◆ **Prompt**
Without including any pictures, copy every line below exactly.
*** Opening Data for processing ***
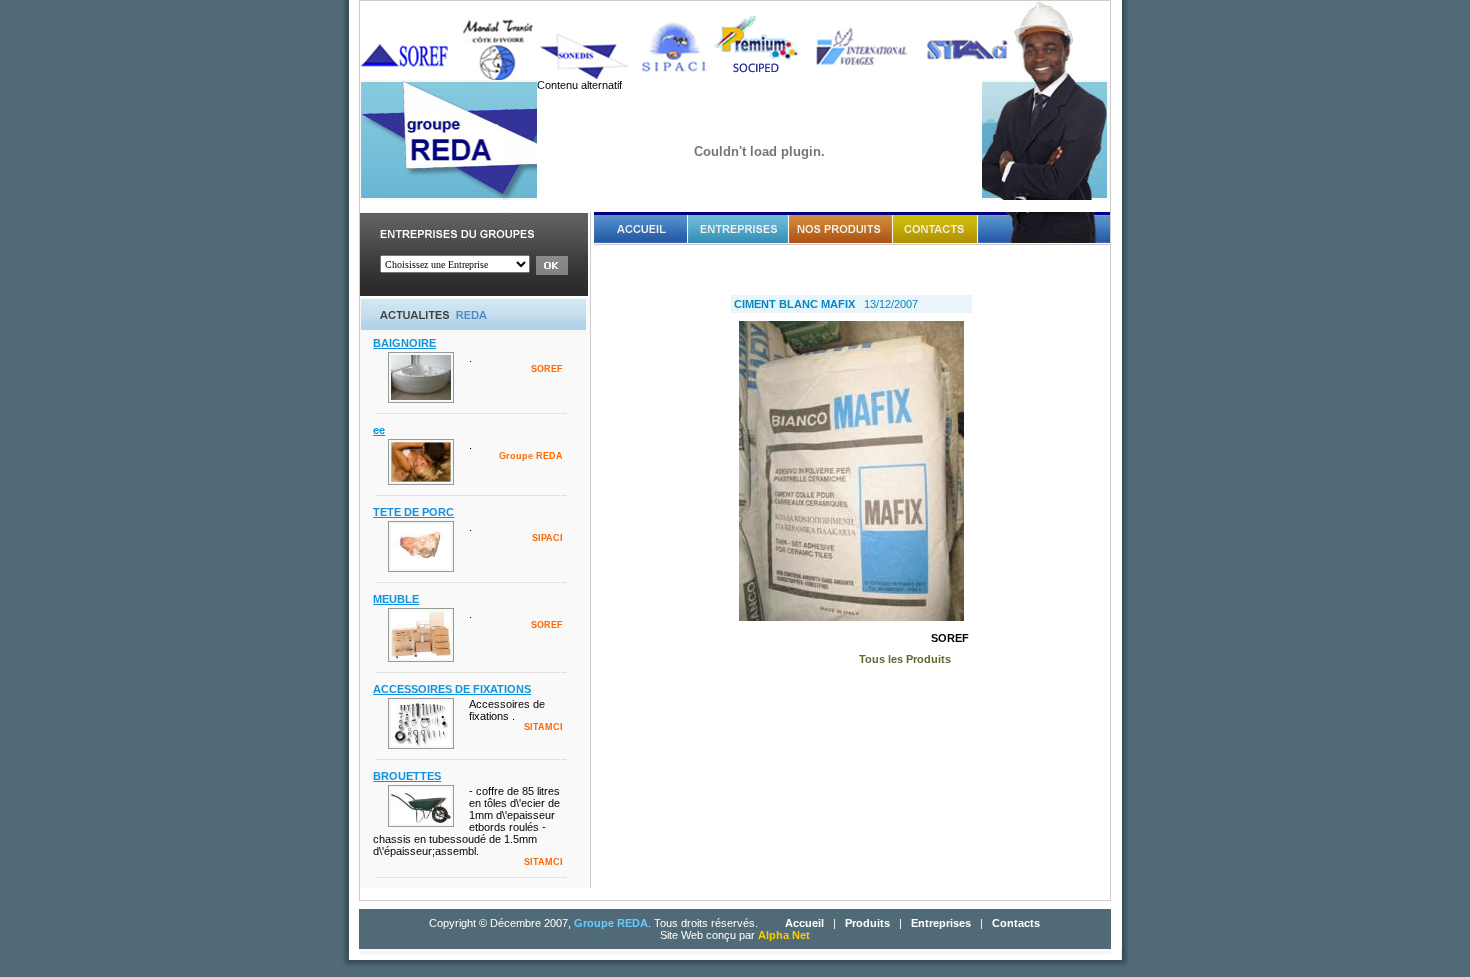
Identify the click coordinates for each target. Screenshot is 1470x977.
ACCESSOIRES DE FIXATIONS (452, 689)
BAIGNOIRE (404, 343)
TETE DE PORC (413, 512)
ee (379, 430)
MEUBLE (396, 599)
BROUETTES (407, 776)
*** Closing Data for processing ***
◆ **Answer section**
Identify the click coordinates for each target. Screenshot is 1470x977.
ACCESSOIRES DE FIXATIONS (452, 689)
BAIGNOIRE (404, 343)
TETE DE PORC (413, 512)
ee (379, 430)
MEUBLE (396, 599)
BROUETTES (407, 776)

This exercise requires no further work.